Problem to work on:
Give back exactly the lines spanning from the one containing "Viewport: 1729px width, 1207px height." to the final line of the records below, and no others.

-----

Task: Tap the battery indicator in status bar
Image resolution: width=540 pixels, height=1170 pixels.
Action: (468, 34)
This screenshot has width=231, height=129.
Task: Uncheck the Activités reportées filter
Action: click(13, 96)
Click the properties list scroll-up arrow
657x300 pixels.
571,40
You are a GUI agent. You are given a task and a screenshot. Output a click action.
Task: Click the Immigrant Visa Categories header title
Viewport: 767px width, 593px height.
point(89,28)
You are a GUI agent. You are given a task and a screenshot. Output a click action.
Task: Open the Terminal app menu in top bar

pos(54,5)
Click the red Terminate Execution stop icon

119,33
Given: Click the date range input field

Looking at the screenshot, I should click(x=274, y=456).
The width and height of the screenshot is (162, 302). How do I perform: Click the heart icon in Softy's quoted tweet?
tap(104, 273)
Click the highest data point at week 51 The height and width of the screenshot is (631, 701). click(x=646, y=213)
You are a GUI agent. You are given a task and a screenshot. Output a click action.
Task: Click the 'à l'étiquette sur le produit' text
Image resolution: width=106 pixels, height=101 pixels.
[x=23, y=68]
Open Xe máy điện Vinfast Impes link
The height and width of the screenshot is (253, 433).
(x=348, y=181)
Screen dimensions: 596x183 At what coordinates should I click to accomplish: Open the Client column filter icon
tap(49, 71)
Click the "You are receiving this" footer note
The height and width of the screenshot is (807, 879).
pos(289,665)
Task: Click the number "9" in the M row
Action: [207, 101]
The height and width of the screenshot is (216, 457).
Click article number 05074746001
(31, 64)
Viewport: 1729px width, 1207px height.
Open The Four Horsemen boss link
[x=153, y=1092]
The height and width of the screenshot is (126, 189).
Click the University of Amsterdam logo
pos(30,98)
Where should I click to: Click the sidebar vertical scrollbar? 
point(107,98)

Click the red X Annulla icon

-----

Task answer:
Viewport: 1729px width, 1207px height.
Open The Four Horsemen boss link
[x=153, y=1092]
The height and width of the screenshot is (126, 189).
Click the University of Amsterdam logo
pos(30,98)
Where should I click to: Click the sidebar vertical scrollbar? 
point(107,98)

Click the red X Annulla icon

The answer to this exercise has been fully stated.